- [HOW TO COMPLETE THIS TASK]: Your reply should be the entries, output word for word, with each picture omitted.

- [MATERIAL FOR THIS TASK]:
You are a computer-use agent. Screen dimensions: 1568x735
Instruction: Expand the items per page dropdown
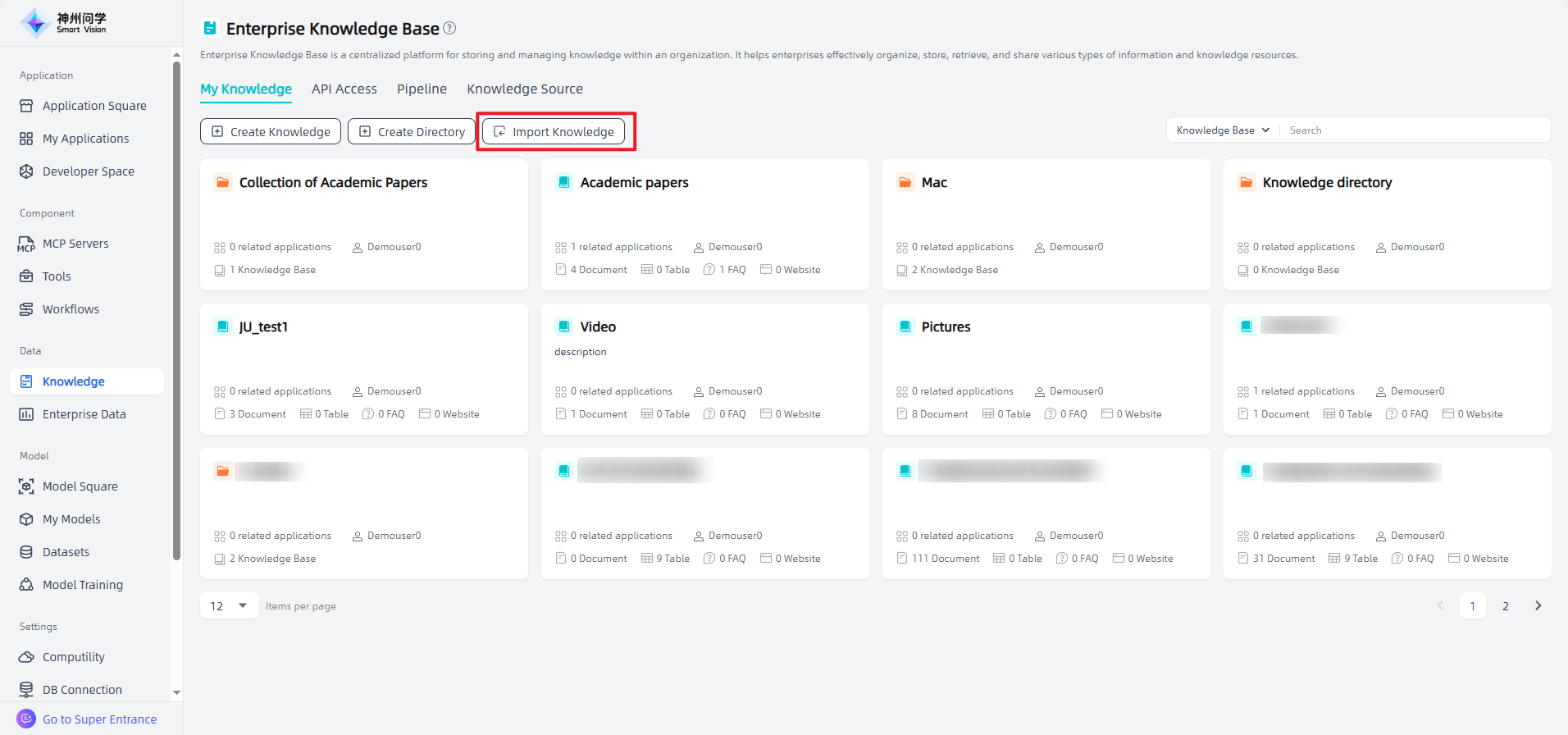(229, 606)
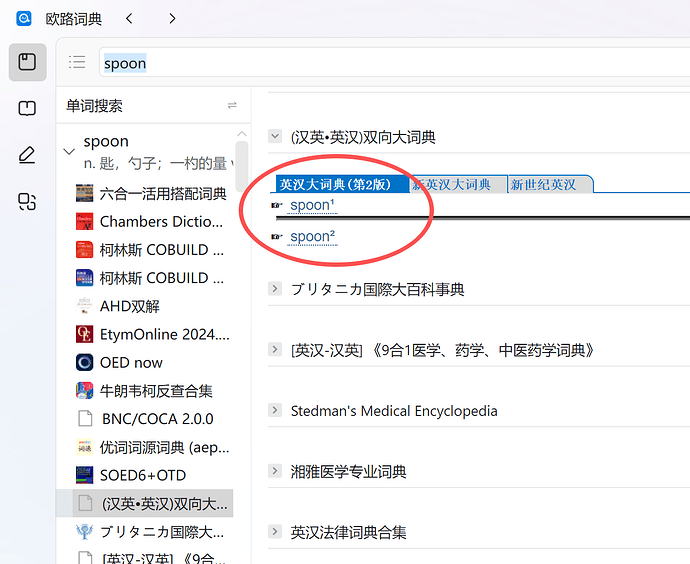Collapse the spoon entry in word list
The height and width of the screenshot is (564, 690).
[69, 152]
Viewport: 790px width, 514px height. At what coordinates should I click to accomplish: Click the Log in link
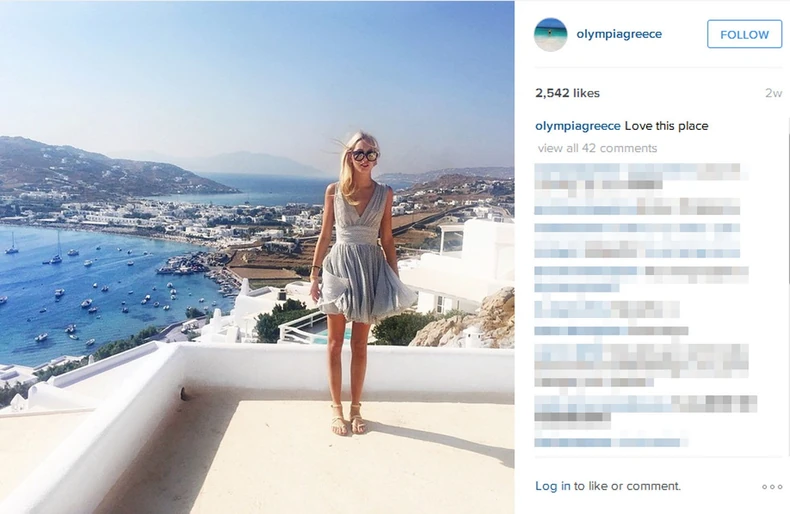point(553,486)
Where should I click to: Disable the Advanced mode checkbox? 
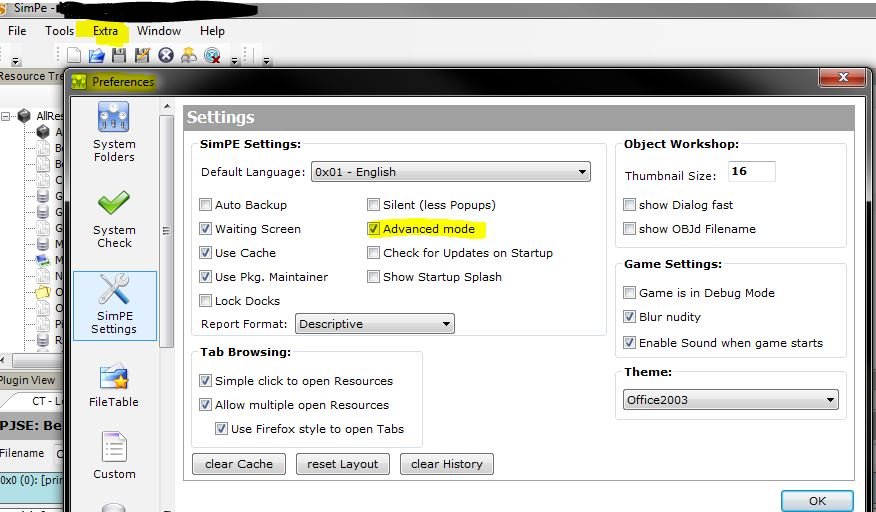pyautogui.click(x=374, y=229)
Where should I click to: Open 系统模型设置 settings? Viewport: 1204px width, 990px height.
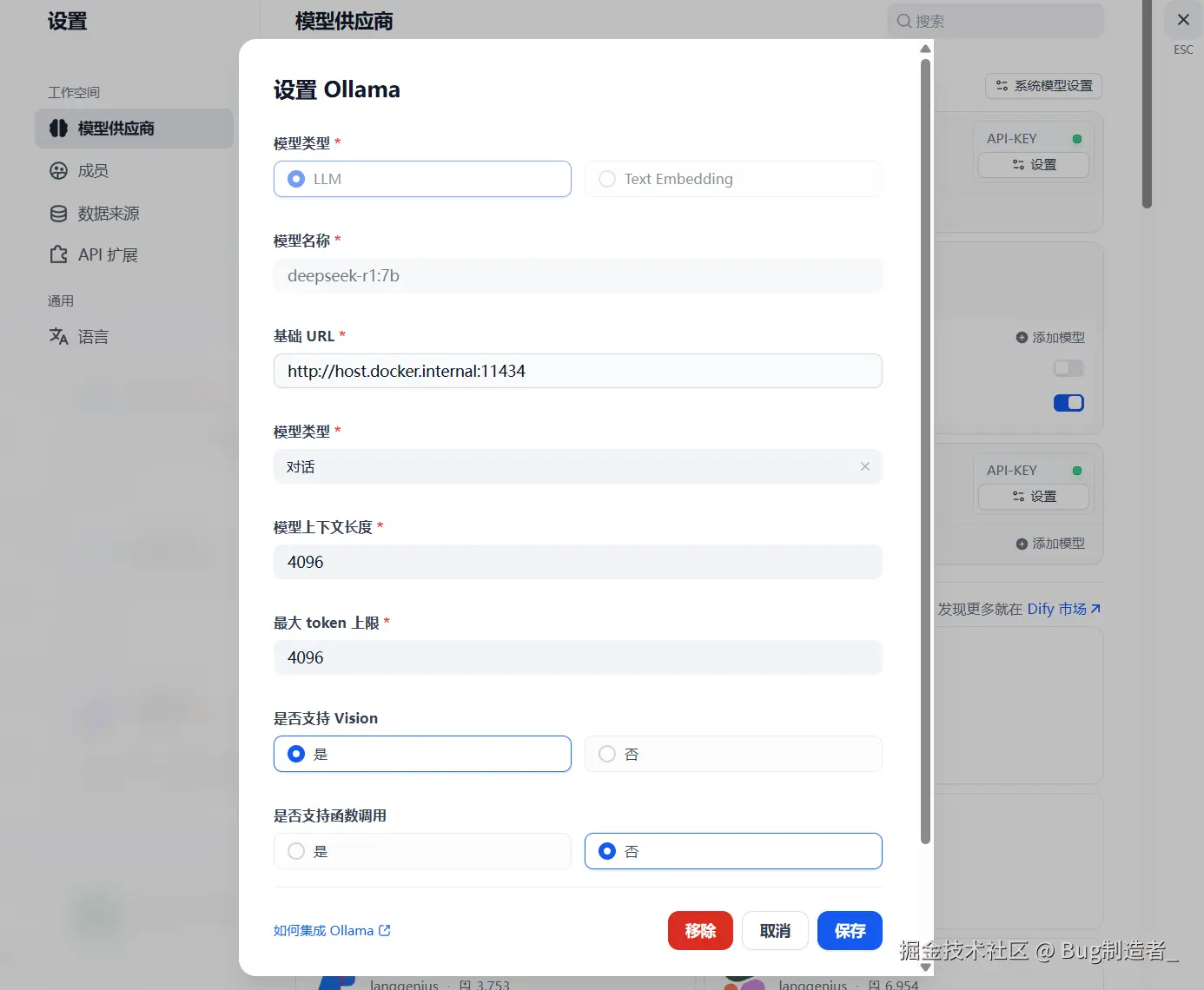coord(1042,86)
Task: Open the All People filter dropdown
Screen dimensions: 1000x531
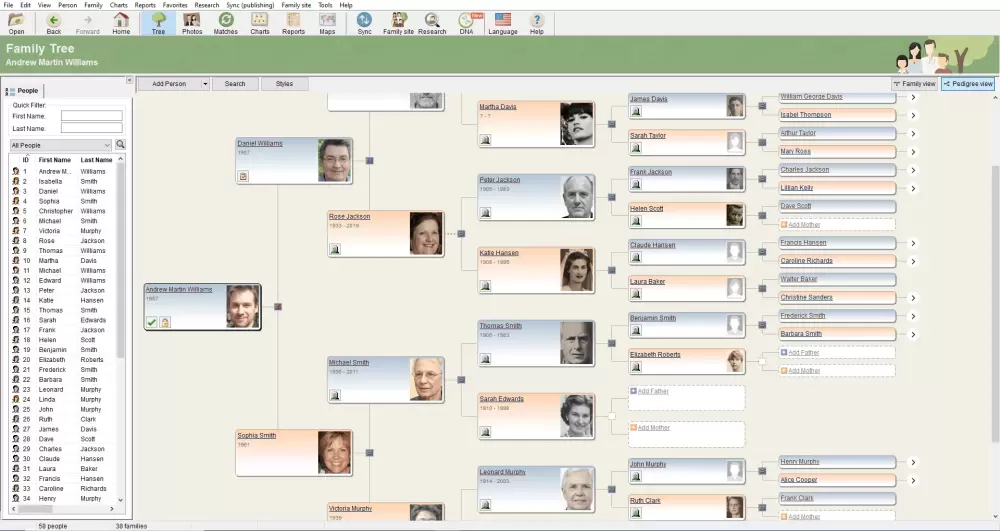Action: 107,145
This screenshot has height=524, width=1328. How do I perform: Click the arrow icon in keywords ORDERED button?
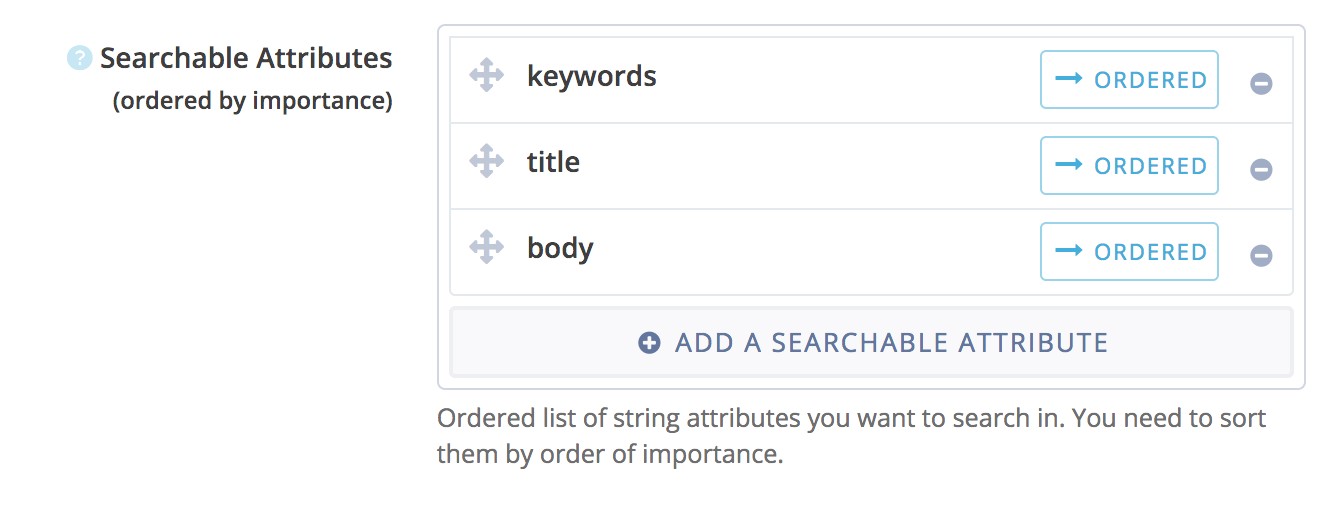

- [YOUR SOLUTION]:
You are a computer-use agent. Screen dimensions: 1568x735
Instruction: Expand the items per page dropdown
(229, 606)
Collapse the spoon entry in word list
The height and width of the screenshot is (564, 690).
[69, 152]
Viewport: 790px width, 514px height. At what coordinates should I click to accomplish: Click the Log in link
point(553,486)
Where should I click to: Disable the Advanced mode checkbox? 
pyautogui.click(x=374, y=229)
Where should I click to: Open 系统模型设置 settings? Viewport: 1204px width, 990px height.
coord(1042,86)
Task: Open the All People filter dropdown
Screen dimensions: 1000x531
Action: 107,145
This screenshot has height=524, width=1328. How do I perform: Click the arrow icon in keywords ORDERED button?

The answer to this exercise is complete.